* _Records for this exercise_:
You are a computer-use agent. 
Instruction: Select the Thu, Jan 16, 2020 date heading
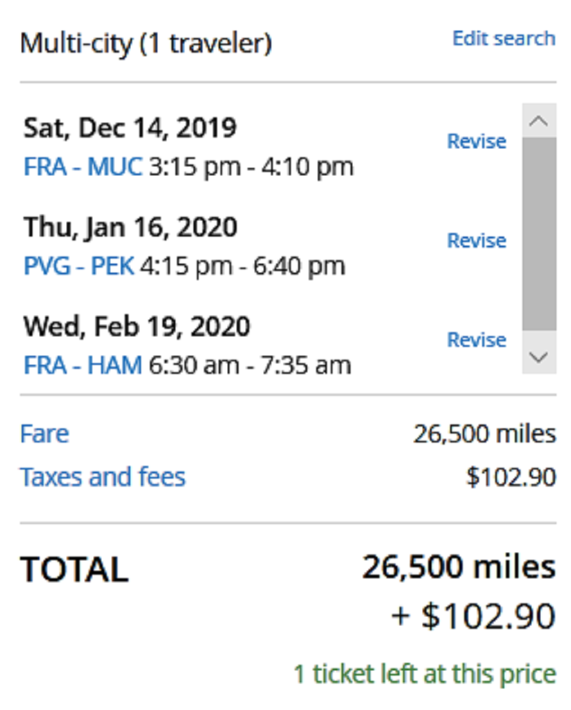pos(130,227)
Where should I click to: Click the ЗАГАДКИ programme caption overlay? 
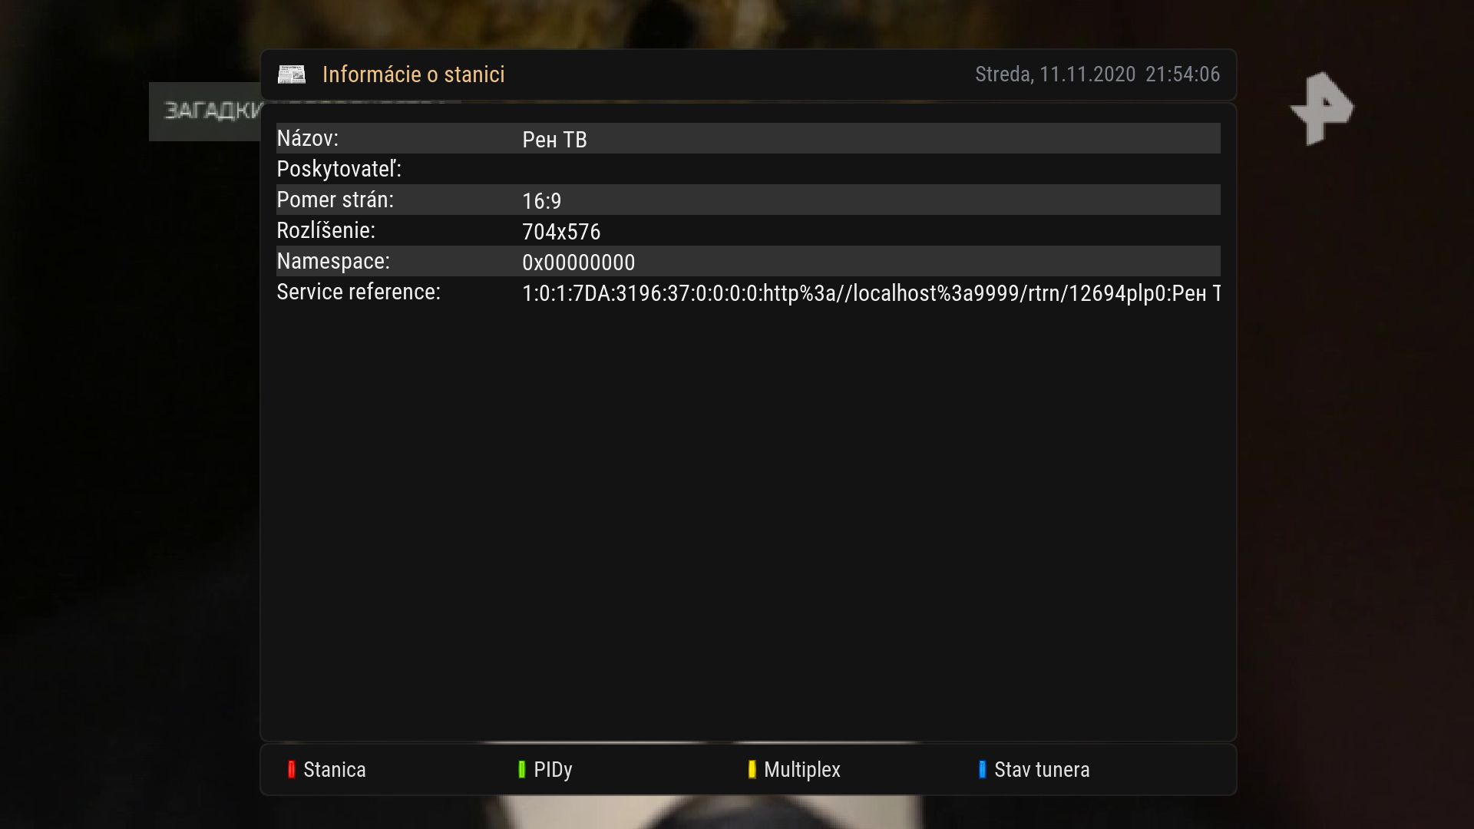pyautogui.click(x=205, y=111)
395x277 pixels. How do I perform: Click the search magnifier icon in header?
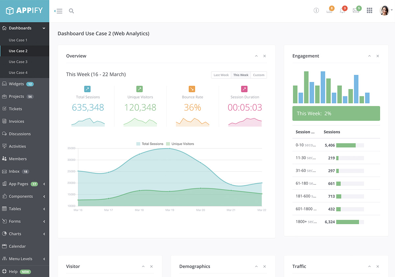[x=71, y=11]
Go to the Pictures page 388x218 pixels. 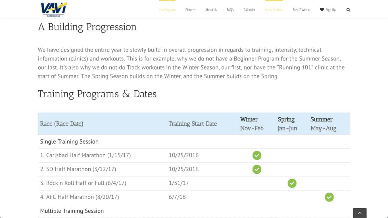[x=190, y=10]
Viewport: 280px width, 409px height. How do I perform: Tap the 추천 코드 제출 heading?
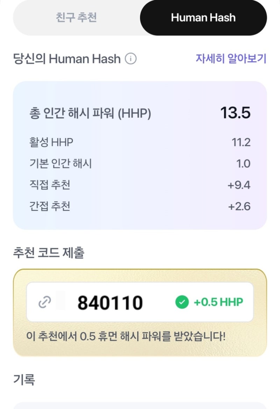tap(49, 253)
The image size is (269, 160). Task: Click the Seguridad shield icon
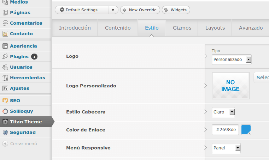tap(5, 132)
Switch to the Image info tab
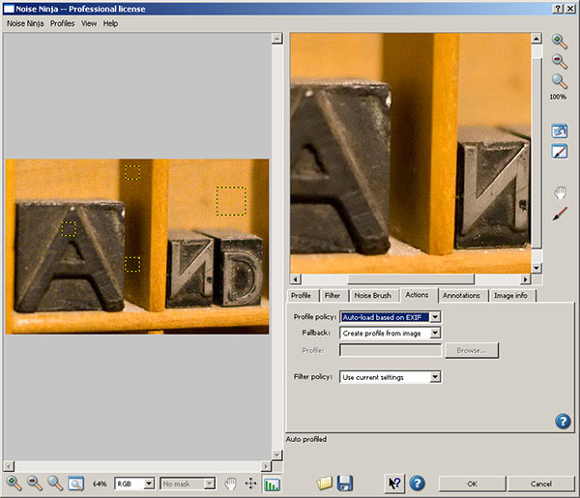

* _Required work_: From the line containing "Viewport: 280px width, 409px" to the last line of the records, inclusive, output the lines exactly as written and nothing else; leave out the pictures.

* _Reply to the exercise_:
Viewport: 280px width, 409px height. How do I perform: Tap the 추천 코드 제출 heading?
tap(49, 253)
The image size is (269, 160). Task: Click the Seguridad shield icon
tap(5, 132)
Switch to the Image info tab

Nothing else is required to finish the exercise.